Em memória de Raymundo de Oliveira, meu pai!
Essa história é mais uma daquelas que saíram lá do baú da minha memória. Coisa de longe. Causos que meu bisavô contou pro meu avô que contou para meu pai que contou para mim. No caso dessa passagem verdadeira, meu avô – Natalino Sobrinho, foi o próprio protagonista e, posso dizer, o pai da criança.
Contou-me meu pai que, onde morava quando ainda era criança com a família, era uma cidadezinha legítima do interior de São Paulo.
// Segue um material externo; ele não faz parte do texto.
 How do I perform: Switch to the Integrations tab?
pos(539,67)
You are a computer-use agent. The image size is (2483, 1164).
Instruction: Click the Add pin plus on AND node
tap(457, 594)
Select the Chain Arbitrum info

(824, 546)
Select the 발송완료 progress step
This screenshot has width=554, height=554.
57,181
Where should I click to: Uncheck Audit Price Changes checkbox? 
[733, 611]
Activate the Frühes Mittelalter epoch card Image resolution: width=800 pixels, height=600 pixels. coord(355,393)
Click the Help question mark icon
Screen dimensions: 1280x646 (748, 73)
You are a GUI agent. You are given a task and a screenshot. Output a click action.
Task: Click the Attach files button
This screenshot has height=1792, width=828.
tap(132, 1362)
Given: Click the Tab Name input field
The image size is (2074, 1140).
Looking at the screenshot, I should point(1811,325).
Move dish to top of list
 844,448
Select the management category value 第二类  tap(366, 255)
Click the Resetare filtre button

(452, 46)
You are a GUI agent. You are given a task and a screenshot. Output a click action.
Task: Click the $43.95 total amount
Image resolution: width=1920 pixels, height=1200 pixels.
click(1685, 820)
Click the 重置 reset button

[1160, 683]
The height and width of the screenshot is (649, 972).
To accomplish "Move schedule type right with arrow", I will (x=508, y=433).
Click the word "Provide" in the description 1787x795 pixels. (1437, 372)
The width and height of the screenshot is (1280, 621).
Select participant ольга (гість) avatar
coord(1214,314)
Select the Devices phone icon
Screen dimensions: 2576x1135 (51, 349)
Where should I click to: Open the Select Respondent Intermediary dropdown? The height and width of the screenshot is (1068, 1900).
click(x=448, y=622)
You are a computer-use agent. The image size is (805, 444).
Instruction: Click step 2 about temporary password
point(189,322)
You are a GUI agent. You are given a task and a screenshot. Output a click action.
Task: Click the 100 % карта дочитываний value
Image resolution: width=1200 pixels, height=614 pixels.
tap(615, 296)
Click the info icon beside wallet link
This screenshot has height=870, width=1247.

Uma Igrejinha Católica com uma praça sempre em flor, onde os jovens praticavam o “footing”. Onde pelo menos cinco vezes por ano havia quermesses. Um comércio bem sortido, fortalecido pelos imigrantes italianos e asiáticos. Cinema, fórum, uma fonte e um rio que cortava a cidade ao meio com uma ponte de pedra para se atravessar.
Do outro lado da cidade algumas casas dos menos favorecidos (posso assim dizer), algumas bodegas (que orgulhosamente comercializavam cachaça), a famigerada Casa de Recurso e a primeira Igreja “de Crente” da região.
Hoje isso anda meio fora de moda, mas na época de meu avô: assombração era coisa que existia de verdade. E ninguém costumava duvidar de visagem, aparição, mau-olhado, rezadeira. Não! Tudinho, tudinho existia e funcionava tão azeitado como a internet hoje em dia. Ninguém chamava de folclore Saci, Lobisomem, Mula Sem-Cabeça… Desconjuro! Era tudo tão verdade quanto santo no altar.
Pois bem. Certa noite, Seu Clóvis, um açougueiro repugnante – desses que usam uniformes encardidos, mal humorados e com olhar infeliz, que parece odiar banho mesmo após um dia suarento de trabalho, pois bem: esse tipo, estava indo para casa e ao começar a atravessar a ponte viu no outro extremo uma figura sinistra que mancava e que vinha em sua direção rosnando, um rosno grave. Pensou em encarar o desconhecido, mas ao chegar mais perto do medonho, reparou que ele não tinha face. Era liso como um ovo. Nem pensou duas vezes: correu, mas correu tanto, que quase parou na cidade vizinha. E contou o que viu para todo mundo! Ocultando, claro, sua cueca borrada!
Era comum essas histórias assustarem crianças nos alpendres das casas naquela época. Época em que não existia televisão. E que história de mãe ainda era melhor que novela das oito. E rapidamente essa história entre outras começaram a se espalhar pela miúda cidade de meu pai. Outro morador também viu a bisonha figura e só não a enfrentou porque ela tinha chamas ao invés de mãos. Umas senhoras “bíblias” que iam para a igreja do outro lado também foram colocadas para correr pelo “filho de satã”.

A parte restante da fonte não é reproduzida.